───── Study material

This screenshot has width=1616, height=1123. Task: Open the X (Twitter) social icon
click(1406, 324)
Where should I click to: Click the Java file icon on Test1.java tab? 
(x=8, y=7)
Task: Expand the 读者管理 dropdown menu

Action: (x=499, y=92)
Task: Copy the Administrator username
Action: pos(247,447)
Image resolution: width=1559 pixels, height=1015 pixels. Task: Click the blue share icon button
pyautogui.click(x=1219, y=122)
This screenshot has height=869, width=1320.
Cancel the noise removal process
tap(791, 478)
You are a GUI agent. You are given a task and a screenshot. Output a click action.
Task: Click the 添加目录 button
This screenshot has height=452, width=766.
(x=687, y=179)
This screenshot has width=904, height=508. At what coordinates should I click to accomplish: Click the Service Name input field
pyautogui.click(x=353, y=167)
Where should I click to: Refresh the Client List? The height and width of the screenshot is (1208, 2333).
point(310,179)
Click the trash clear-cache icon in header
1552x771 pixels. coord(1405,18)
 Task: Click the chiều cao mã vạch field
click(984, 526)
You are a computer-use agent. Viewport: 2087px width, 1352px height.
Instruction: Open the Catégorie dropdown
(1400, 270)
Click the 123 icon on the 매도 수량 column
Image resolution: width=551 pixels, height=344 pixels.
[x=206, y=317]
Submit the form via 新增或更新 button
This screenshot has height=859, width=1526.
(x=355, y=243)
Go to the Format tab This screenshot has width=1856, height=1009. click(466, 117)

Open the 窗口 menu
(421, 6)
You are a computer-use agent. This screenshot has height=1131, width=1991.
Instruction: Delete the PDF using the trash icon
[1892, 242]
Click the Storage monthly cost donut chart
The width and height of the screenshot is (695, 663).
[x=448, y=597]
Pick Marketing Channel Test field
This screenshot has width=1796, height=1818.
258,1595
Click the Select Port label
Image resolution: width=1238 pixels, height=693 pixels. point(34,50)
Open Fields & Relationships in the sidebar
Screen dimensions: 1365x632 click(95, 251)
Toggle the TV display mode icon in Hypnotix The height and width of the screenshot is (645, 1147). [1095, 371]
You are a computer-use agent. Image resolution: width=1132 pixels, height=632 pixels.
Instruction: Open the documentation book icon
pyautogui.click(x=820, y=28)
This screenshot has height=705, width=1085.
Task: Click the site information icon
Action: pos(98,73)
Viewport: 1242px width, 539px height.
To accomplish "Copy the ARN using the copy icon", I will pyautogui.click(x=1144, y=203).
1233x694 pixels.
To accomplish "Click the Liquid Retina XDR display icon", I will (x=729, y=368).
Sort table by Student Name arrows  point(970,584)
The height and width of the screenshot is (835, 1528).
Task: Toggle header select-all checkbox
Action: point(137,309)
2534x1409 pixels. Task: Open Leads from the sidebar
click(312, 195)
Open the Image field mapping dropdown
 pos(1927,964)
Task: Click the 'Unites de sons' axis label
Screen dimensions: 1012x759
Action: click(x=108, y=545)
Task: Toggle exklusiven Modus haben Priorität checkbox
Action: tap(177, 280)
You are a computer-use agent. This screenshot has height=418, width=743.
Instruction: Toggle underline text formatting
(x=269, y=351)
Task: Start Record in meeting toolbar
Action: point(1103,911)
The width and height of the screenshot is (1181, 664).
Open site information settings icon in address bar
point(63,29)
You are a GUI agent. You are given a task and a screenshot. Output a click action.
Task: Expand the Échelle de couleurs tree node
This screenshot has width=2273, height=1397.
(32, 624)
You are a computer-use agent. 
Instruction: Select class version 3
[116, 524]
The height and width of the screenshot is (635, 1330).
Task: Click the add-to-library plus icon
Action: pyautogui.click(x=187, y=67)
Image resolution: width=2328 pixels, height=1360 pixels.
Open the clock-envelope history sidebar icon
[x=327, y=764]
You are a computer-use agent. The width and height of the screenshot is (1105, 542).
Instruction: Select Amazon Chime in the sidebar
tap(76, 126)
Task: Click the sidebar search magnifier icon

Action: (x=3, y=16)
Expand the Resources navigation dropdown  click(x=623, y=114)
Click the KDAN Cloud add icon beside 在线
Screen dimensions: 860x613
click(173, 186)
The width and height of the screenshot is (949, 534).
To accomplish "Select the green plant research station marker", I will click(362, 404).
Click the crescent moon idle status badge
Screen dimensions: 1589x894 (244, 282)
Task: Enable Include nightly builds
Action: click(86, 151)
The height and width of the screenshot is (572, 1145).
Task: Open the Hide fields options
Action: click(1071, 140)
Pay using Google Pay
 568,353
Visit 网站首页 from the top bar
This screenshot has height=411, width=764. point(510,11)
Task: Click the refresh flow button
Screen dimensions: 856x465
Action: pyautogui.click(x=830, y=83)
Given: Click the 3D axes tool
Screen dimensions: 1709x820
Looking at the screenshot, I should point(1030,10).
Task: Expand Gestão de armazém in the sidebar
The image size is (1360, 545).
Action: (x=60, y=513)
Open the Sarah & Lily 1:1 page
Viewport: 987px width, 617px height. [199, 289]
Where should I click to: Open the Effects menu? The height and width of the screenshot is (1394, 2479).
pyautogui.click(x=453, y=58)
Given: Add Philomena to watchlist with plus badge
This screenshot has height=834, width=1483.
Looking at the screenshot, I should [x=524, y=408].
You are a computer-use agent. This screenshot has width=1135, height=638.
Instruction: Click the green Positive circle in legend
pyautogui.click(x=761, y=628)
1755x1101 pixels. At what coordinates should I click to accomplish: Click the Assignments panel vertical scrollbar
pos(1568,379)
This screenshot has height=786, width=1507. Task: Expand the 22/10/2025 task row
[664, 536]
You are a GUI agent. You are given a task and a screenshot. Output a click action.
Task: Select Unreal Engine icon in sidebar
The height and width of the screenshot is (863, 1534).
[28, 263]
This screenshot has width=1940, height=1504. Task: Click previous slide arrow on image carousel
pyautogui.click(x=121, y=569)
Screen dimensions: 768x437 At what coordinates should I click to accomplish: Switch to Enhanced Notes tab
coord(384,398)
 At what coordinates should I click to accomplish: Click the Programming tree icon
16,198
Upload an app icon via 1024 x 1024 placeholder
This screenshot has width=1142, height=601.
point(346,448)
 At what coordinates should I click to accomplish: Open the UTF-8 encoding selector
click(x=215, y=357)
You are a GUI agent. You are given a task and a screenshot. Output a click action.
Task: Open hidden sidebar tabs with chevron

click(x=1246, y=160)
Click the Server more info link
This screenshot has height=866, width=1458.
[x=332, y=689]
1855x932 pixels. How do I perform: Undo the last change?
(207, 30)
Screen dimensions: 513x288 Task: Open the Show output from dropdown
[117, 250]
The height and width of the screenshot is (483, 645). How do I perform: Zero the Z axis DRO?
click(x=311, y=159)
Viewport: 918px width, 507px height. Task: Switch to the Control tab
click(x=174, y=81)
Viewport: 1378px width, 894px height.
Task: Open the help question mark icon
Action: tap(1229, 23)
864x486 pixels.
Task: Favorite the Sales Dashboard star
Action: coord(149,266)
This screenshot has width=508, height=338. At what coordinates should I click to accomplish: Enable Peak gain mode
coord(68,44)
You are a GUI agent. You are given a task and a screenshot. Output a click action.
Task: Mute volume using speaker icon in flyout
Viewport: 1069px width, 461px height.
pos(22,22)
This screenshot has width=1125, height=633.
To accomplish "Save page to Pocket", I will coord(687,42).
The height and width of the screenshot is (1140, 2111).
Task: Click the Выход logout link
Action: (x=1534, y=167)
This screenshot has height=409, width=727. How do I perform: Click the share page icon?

──────────

- About this task: The whole of the material above needs to be copied exactly.

- Solution to the problem:
This screenshot has width=1616, height=1123. Task: Open the X (Twitter) social icon
click(1406, 324)
Where should I click to: Click the Java file icon on Test1.java tab? 
(x=8, y=7)
Task: Expand the 读者管理 dropdown menu

Action: (x=499, y=92)
Task: Copy the Administrator username
Action: pos(247,447)
Image resolution: width=1559 pixels, height=1015 pixels. Task: Click the blue share icon button
pyautogui.click(x=1219, y=122)
This screenshot has height=869, width=1320.
Cancel the noise removal process
tap(791, 478)
You are a GUI agent. You are given a task and a screenshot. Output a click action.
Task: Click the 添加目录 button
This screenshot has height=452, width=766.
(x=687, y=179)
This screenshot has width=904, height=508. At what coordinates should I click to accomplish: Click the Service Name input field
pyautogui.click(x=353, y=167)
Where should I click to: Refresh the Client List? The height and width of the screenshot is (1208, 2333).
point(310,179)
Click the trash clear-cache icon in header
1552x771 pixels. coord(1405,18)
 Task: Click the chiều cao mã vạch field
click(984, 526)
You are a computer-use agent. Viewport: 2087px width, 1352px height.
Instruction: Open the Catégorie dropdown
(1400, 270)
Click the 123 icon on the 매도 수량 column
Image resolution: width=551 pixels, height=344 pixels.
[x=206, y=317]
Submit the form via 新增或更新 button
This screenshot has height=859, width=1526.
(x=355, y=243)
Go to the Format tab This screenshot has width=1856, height=1009. click(466, 117)

Open the 窗口 menu
(421, 6)
You are a computer-use agent. This screenshot has height=1131, width=1991.
Instruction: Delete the PDF using the trash icon
[1892, 242]
Click the Storage monthly cost donut chart
The width and height of the screenshot is (695, 663).
[x=448, y=597]
Pick Marketing Channel Test field
This screenshot has width=1796, height=1818.
258,1595
Click the Select Port label
Image resolution: width=1238 pixels, height=693 pixels. point(34,50)
Open Fields & Relationships in the sidebar
Screen dimensions: 1365x632 click(95, 251)
Toggle the TV display mode icon in Hypnotix The height and width of the screenshot is (645, 1147). [1095, 371]
You are a computer-use agent. Image resolution: width=1132 pixels, height=632 pixels.
Instruction: Open the documentation book icon
pyautogui.click(x=820, y=28)
This screenshot has height=705, width=1085.
Task: Click the site information icon
Action: pos(98,73)
Viewport: 1242px width, 539px height.
To accomplish "Copy the ARN using the copy icon", I will pyautogui.click(x=1144, y=203).
1233x694 pixels.
To accomplish "Click the Liquid Retina XDR display icon", I will (x=729, y=368).
Sort table by Student Name arrows  point(970,584)
The height and width of the screenshot is (835, 1528).
Task: Toggle header select-all checkbox
Action: point(137,309)
2534x1409 pixels. Task: Open Leads from the sidebar
click(312, 195)
Open the Image field mapping dropdown
 pos(1927,964)
Task: Click the 'Unites de sons' axis label
Screen dimensions: 1012x759
Action: click(x=108, y=545)
Task: Toggle exklusiven Modus haben Priorität checkbox
Action: tap(177, 280)
You are a computer-use agent. This screenshot has height=418, width=743.
Instruction: Toggle underline text formatting
(x=269, y=351)
Task: Start Record in meeting toolbar
Action: point(1103,911)
The width and height of the screenshot is (1181, 664).
Open site information settings icon in address bar
point(63,29)
You are a GUI agent. You are given a task and a screenshot. Output a click action.
Task: Expand the Échelle de couleurs tree node
This screenshot has width=2273, height=1397.
(32, 624)
You are a computer-use agent. 
Instruction: Select class version 3
[116, 524]
The height and width of the screenshot is (635, 1330).
Task: Click the add-to-library plus icon
Action: pyautogui.click(x=187, y=67)
Image resolution: width=2328 pixels, height=1360 pixels.
Open the clock-envelope history sidebar icon
[x=327, y=764]
You are a computer-use agent. The width and height of the screenshot is (1105, 542).
Instruction: Select Amazon Chime in the sidebar
tap(76, 126)
Task: Click the sidebar search magnifier icon

Action: (x=3, y=16)
Expand the Resources navigation dropdown  click(x=623, y=114)
Click the KDAN Cloud add icon beside 在线
Screen dimensions: 860x613
click(173, 186)
The width and height of the screenshot is (949, 534).
To accomplish "Select the green plant research station marker", I will click(362, 404).
Click the crescent moon idle status badge
Screen dimensions: 1589x894 (244, 282)
Task: Enable Include nightly builds
Action: click(86, 151)
The height and width of the screenshot is (572, 1145).
Task: Open the Hide fields options
Action: click(1071, 140)
Pay using Google Pay
 568,353
Visit 网站首页 from the top bar
This screenshot has height=411, width=764. point(510,11)
Task: Click the refresh flow button
Screen dimensions: 856x465
Action: pyautogui.click(x=830, y=83)
Given: Click the 3D axes tool
Screen dimensions: 1709x820
Looking at the screenshot, I should point(1030,10).
Task: Expand Gestão de armazém in the sidebar
The image size is (1360, 545).
Action: (x=60, y=513)
Open the Sarah & Lily 1:1 page
Viewport: 987px width, 617px height. [199, 289]
Where should I click to: Open the Effects menu? The height and width of the screenshot is (1394, 2479).
pyautogui.click(x=453, y=58)
Given: Add Philomena to watchlist with plus badge
This screenshot has height=834, width=1483.
Looking at the screenshot, I should [x=524, y=408].
You are a computer-use agent. This screenshot has width=1135, height=638.
Instruction: Click the green Positive circle in legend
pyautogui.click(x=761, y=628)
1755x1101 pixels. At what coordinates should I click to accomplish: Click the Assignments panel vertical scrollbar
pos(1568,379)
This screenshot has height=786, width=1507. Task: Expand the 22/10/2025 task row
[664, 536]
You are a GUI agent. You are given a task and a screenshot. Output a click action.
Task: Select Unreal Engine icon in sidebar
The height and width of the screenshot is (863, 1534).
[28, 263]
This screenshot has width=1940, height=1504. Task: Click previous slide arrow on image carousel
pyautogui.click(x=121, y=569)
Screen dimensions: 768x437 At what coordinates should I click to accomplish: Switch to Enhanced Notes tab
coord(384,398)
 At what coordinates should I click to accomplish: Click the Programming tree icon
16,198
Upload an app icon via 1024 x 1024 placeholder
This screenshot has width=1142, height=601.
point(346,448)
 At what coordinates should I click to accomplish: Open the UTF-8 encoding selector
click(x=215, y=357)
You are a GUI agent. You are given a task and a screenshot. Output a click action.
Task: Open hidden sidebar tabs with chevron

click(x=1246, y=160)
Click the Server more info link
This screenshot has height=866, width=1458.
[x=332, y=689]
1855x932 pixels. How do I perform: Undo the last change?
(207, 30)
Screen dimensions: 513x288 Task: Open the Show output from dropdown
[117, 250]
The height and width of the screenshot is (483, 645). How do I perform: Zero the Z axis DRO?
click(x=311, y=159)
Viewport: 918px width, 507px height. Task: Switch to the Control tab
click(x=174, y=81)
Viewport: 1378px width, 894px height.
Task: Open the help question mark icon
Action: tap(1229, 23)
864x486 pixels.
Task: Favorite the Sales Dashboard star
Action: coord(149,266)
This screenshot has width=508, height=338. At what coordinates should I click to accomplish: Enable Peak gain mode
coord(68,44)
You are a GUI agent. You are given a task and a screenshot. Output a click action.
Task: Mute volume using speaker icon in flyout
Viewport: 1069px width, 461px height.
pos(22,22)
This screenshot has width=1125, height=633.
To accomplish "Save page to Pocket", I will coord(687,42).
The height and width of the screenshot is (1140, 2111).
Task: Click the Выход logout link
Action: (x=1534, y=167)
This screenshot has height=409, width=727. How do I perform: Click the share page icon?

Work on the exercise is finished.